## PROBLEM TO WORK ON
In the statistics primer notebook, what default figure size is set for plots?

## SOURCE DOCUMENT
# # # #
# ML Statistics Primer – Intuition-Focused Notebook

This notebook is meant as a **learning notebook** packed with explanations, not just code.

It covers the core statistics ideas that show up again and again in ML:

- Distributions, central tendency, and spread (mean, median, variance, standard deviation)
- Correlation and covariance
- Sampling, the Law of Large Numbers (LLN), and the Central Limit Theorem (CLT) intuition
- Simple linear regression and residuals
- Bias–variance and overfitting

Use this notebook to:
- Refresh how statistics concepts connect to ML
- Play with small simulations and visualizations
- Build intuition you can reuse in Kaggle work and real projects.


In [None]:
# ========== 1. Imports & Basic Setup ==========

from pathlib import Path

import numpy as np
import pandas as pd
import matplotlib.pyplot as plt

pd.set_option('display.max_rows', 100)
pd.set_option('display.max_columns', 100)
plt.rcParams['figure.figsize'] = (8, 5)
# # # #
## DATA SECTION
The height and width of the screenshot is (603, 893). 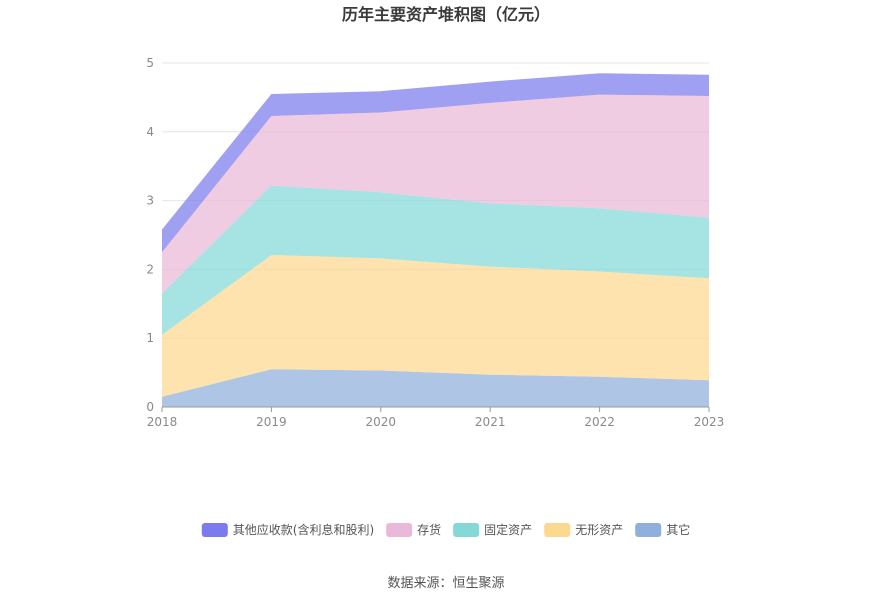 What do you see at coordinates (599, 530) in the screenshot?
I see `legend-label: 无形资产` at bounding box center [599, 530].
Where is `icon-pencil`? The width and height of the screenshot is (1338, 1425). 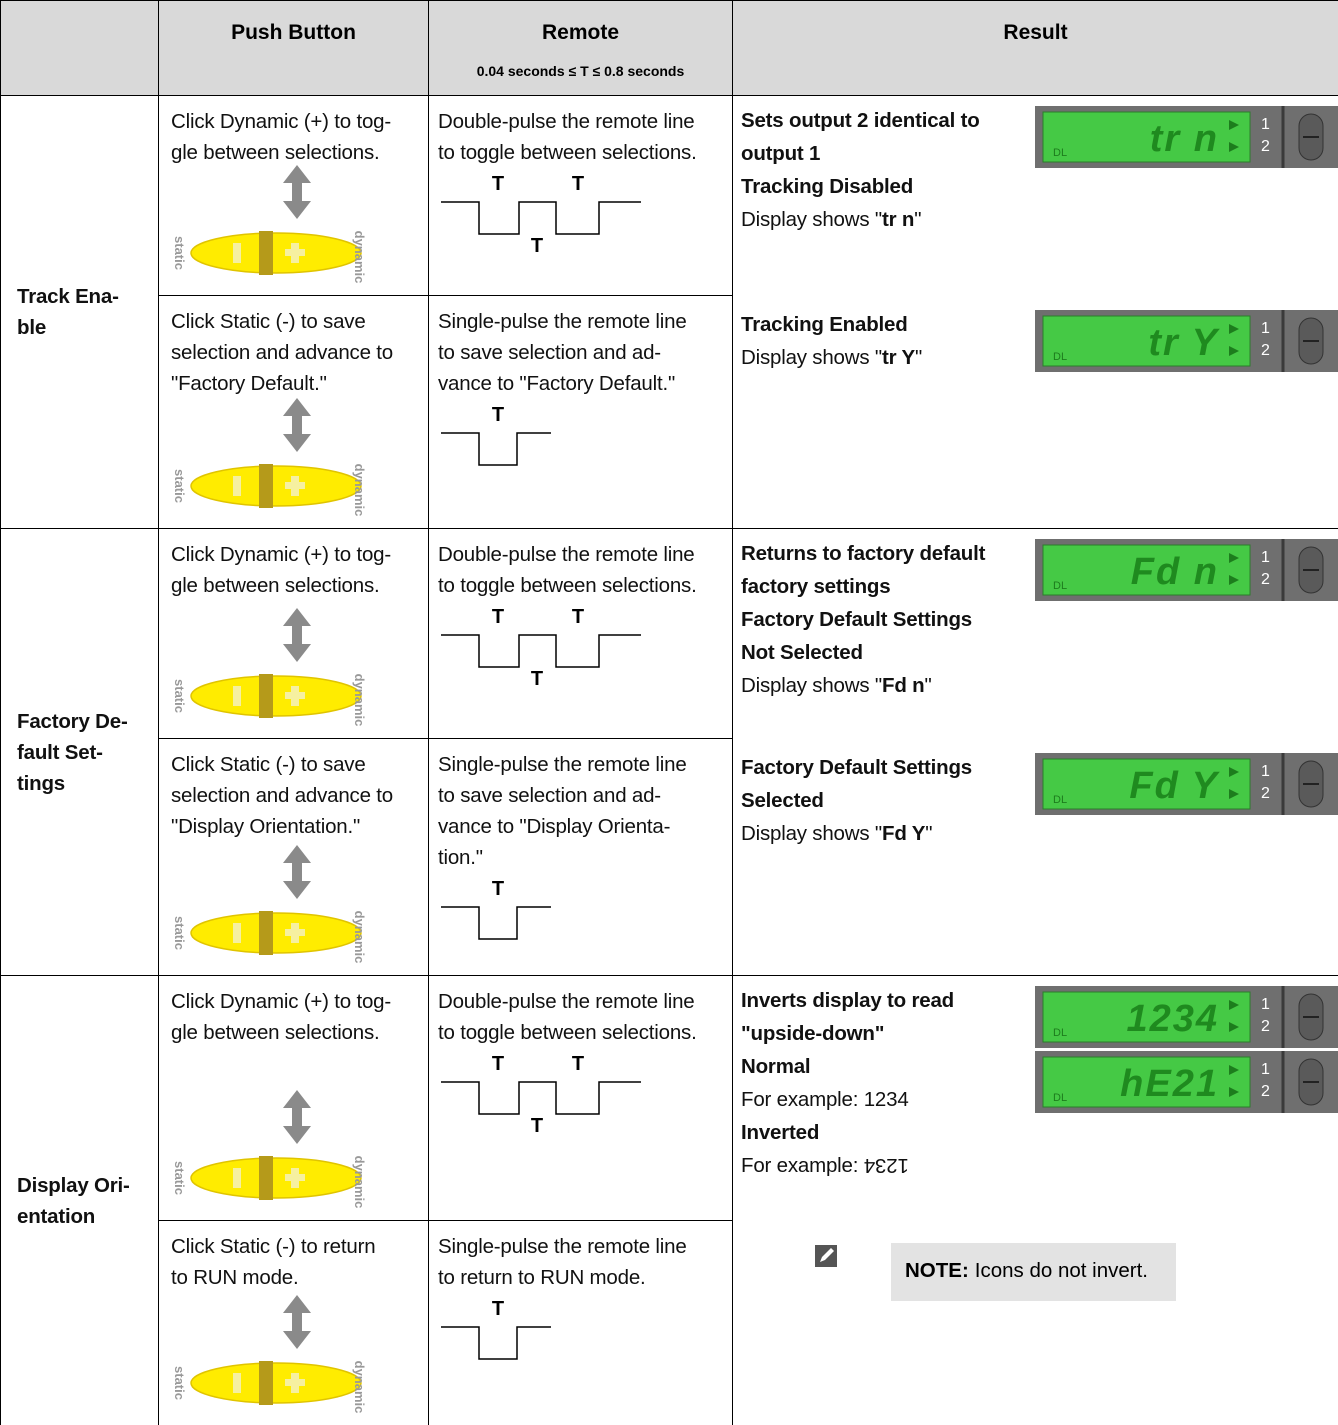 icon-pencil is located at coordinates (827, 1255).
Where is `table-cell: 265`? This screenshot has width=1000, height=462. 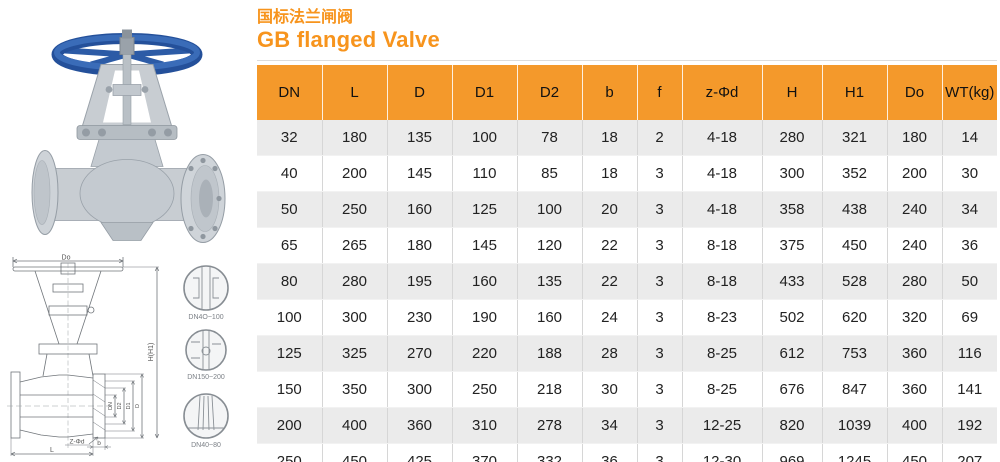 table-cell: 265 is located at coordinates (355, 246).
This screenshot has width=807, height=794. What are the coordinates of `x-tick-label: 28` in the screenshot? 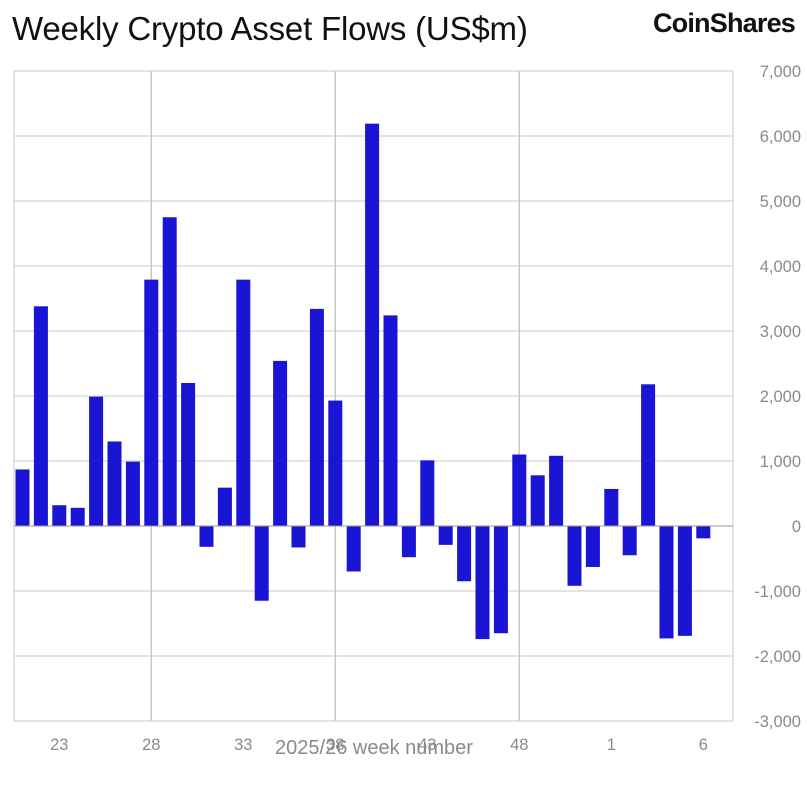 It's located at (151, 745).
# # # #
## TASK OUTPUT
(8, 5)